Where problems can arise for athletes is when they damage a joint by injury. It’s the injury that affects the cartilage and can lead to arthritis. Footballers and rugby players, for example, are prone to knee injuries such as tears to the anterior cruciate ligament. Gymnasts often sustain wrist, arm, and hand injuries, whereas tennis is known for shoulder and elbow injuries. Encouragingly, runners are — contrary to popular belief — not especially prone to arthritis. Swimming and cycling are also relatively arthritis-free.

There are certain factors which will increase your risk of arthritis, however, some of which you can’t control. If you have a family history of arthritis, you may be more prone to it. Age, unfortunately, is also a factor due to joint wear and tear. Obesity, too, increases your risk of developing arthritis as it puts stress on your joints — overweight people have a higher incidence of arthritis.

What are the symptoms?

The classic symptoms are swollen, aching joints, fatigue, stiffness that lasts for more than an hour, and a decline in the range of motion. It can start slowly or come on very suddenly, and may begin with a rash.

An early sign of arthritis – pre-arthritis – occurs when you have inflammation of the tissues around a joint capsule. This can cause joint stiffness, which can be mistaken simply for normal ageing.

Arthritis can easily be confused with other conditions, which is why diagnosis is so important. The symptoms can overlap with:

• lupus: the autoimmune disorder that can affect the joints.

• lyme disease: (spread by tick bites) which often presents as a large swollen joint in the extremity.

• gout: often starts with pain and swelling in the big toe but can attack the ankles, knees, wrists, elbows and fingers.

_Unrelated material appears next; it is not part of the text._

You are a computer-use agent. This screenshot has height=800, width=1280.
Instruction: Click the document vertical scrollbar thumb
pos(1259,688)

• ankylosing spondylitis: often manifesting in inflammatory lower back pain which is worse in the mornings and improves as the day goes on.

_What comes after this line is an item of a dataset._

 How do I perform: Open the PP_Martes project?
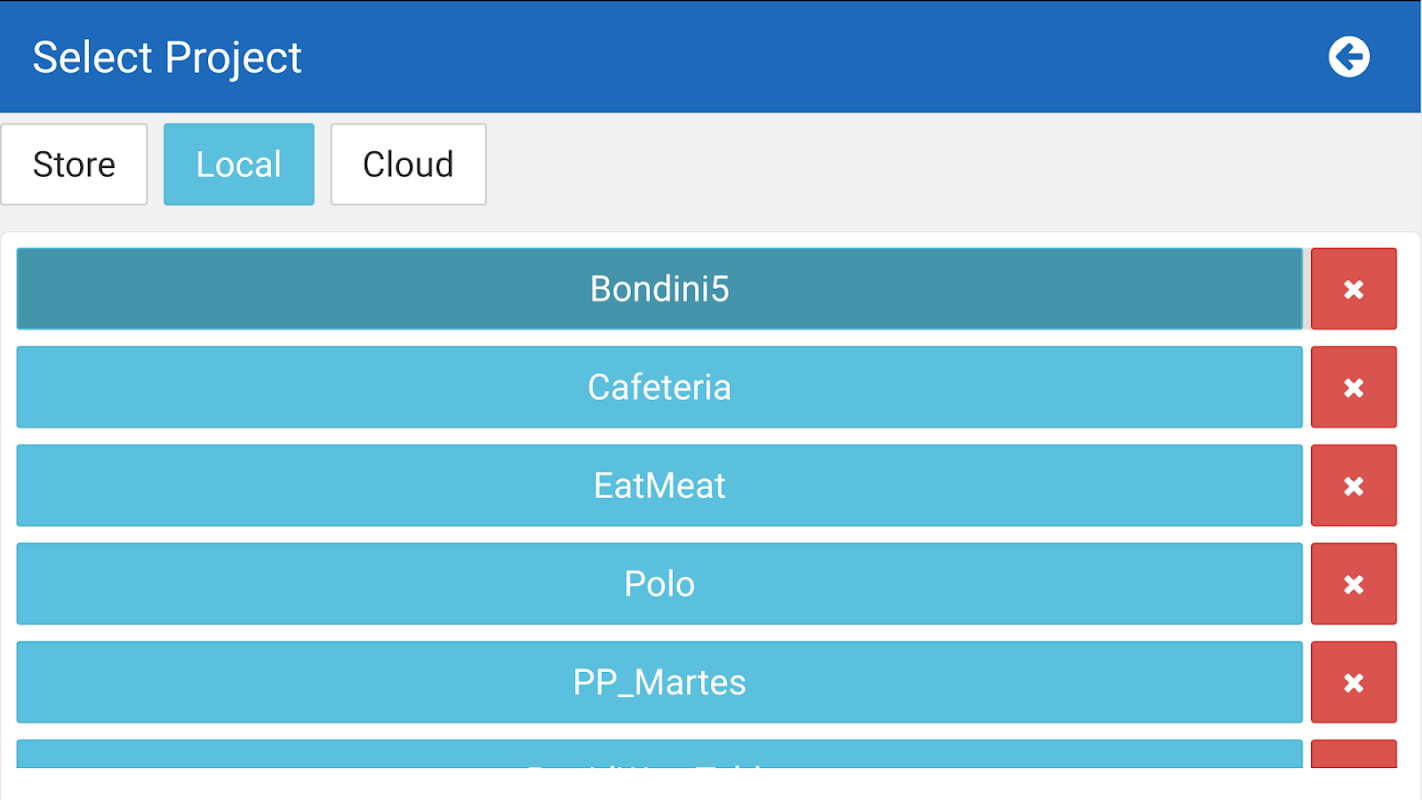[659, 682]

• fibromyalgia: characterised by widespread pain in the muscles and fatigue.

Because there is such an overlap of symptoms, it’s important to seek professional medical advice if you have any of the common symptoms of arthritis. Whilst it’s helpful to be able to spot the symptoms of arthritis listed above, self-diagnosis is never recommended — so always consult your GP as soon as problems arise.

Prevention and management of arthritis

There’s a lot you can do to prevent arthritis, and to manage it if you have mild to moderate arthritis. Staying active is the most important thing, to encourage blood flow to the cartilage. If you are already exhibiting symptoms, stick to low impact sports such as swimming, cycling, and walking and seek professional help to work out a programme for strengthening the appropriate muscles around the affected joint.

Make sure you deal with any joint injuries promptly. It’s tempting to ignore niggles for fear of interrupting your training, but swift treatment may avoid arthritis later on in life. Try and maintain a healthy weight, too, so as not to put additional pressure on your joints (especially on your hips, knees, and ankles). What’s more, don’t focus all your training on one area of the body, and placing more stress on it as a result — balance is essential to overall physical wellbeing.

It’s also important to take care of your diet. Avoid foods that are known to increase inflammation, such as sugar, trans fats, excessive saturated fats, and alcohol. Omega 3 (found in oily fish such as salmon and mackerel), on the other hand, has been shown to potentially reduce some of the effects of certain inflammatory-related arthritic conditions, such as rheumatoid arthritis. Supplements such as glucosamine and chondroitin are also thought to help contribute to overall knee health management. Pine bark extract is thought to inhibit pro-inflammatory enzymes, and some studies suggest it can help reduce the symptoms of arthritis.

You could also consider supplementing your diet. Omega 3 oils have been established in research to have a beneficial effect on sufferers of, and glucosamine and chondroitin also have a strong track record in supporting joint health.